▶ **Material shown**:

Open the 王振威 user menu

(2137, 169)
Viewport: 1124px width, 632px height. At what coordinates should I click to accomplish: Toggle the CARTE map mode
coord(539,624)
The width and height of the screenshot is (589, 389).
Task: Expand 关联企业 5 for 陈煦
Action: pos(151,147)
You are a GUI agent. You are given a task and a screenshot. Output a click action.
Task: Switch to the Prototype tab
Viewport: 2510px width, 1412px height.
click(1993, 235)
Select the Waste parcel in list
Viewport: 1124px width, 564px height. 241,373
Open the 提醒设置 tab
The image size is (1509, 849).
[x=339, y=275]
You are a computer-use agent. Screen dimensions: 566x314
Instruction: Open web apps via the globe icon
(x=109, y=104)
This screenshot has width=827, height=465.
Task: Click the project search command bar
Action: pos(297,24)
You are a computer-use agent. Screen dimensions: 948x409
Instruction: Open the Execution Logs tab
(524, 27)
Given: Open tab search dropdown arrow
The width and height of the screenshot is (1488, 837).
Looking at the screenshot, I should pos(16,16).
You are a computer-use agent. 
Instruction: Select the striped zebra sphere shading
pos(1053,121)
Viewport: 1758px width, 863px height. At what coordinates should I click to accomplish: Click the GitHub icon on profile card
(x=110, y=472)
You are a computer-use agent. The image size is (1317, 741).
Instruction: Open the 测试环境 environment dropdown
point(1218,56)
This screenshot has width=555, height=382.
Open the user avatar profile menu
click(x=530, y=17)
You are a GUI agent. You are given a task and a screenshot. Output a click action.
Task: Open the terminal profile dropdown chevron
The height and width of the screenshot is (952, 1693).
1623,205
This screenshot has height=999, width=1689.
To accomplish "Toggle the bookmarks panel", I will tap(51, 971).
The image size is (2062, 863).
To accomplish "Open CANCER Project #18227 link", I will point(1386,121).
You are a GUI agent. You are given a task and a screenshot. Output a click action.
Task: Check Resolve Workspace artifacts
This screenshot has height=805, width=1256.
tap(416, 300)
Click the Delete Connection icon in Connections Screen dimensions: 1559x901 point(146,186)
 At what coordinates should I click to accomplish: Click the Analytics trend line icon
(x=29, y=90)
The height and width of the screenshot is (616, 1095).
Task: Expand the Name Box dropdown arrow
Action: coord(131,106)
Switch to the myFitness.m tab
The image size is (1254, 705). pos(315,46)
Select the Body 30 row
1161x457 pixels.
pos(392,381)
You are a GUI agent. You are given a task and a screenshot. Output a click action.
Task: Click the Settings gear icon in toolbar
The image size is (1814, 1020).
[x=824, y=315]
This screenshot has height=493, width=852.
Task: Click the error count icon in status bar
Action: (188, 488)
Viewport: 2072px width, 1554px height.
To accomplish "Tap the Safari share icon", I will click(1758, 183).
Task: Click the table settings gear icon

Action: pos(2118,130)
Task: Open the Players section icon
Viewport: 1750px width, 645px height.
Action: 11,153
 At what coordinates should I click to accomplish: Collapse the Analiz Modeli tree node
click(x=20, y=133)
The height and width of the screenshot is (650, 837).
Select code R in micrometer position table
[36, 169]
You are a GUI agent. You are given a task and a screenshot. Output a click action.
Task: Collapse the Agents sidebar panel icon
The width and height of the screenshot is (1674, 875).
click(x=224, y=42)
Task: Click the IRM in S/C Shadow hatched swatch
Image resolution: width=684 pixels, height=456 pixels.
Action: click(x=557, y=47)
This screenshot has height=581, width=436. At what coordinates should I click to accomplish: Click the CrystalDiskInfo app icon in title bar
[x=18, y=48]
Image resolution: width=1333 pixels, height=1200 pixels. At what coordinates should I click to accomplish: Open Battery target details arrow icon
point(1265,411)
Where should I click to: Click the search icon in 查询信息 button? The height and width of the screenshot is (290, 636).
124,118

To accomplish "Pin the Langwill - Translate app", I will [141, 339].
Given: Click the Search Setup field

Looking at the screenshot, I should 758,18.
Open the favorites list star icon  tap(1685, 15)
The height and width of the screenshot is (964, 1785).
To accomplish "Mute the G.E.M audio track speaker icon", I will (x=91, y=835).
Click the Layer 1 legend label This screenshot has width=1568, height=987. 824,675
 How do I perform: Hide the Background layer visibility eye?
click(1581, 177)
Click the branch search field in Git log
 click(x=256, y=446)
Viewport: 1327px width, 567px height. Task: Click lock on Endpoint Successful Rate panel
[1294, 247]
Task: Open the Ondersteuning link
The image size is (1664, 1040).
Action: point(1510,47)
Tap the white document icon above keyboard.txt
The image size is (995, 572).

▶ **Task details**: Beginning with the line holding "The height and width of the screenshot is (952, 1693)." and ending with the line holding "Task: Check Resolve Workspace artifacts", write out the stretch of material above exactly; add no further lines.

▶ **Answer to the problem**:
The height and width of the screenshot is (952, 1693).
1623,205
This screenshot has height=999, width=1689.
To accomplish "Toggle the bookmarks panel", I will tap(51, 971).
The image size is (2062, 863).
To accomplish "Open CANCER Project #18227 link", I will point(1386,121).
You are a GUI agent. You are given a task and a screenshot. Output a click action.
Task: Check Resolve Workspace artifacts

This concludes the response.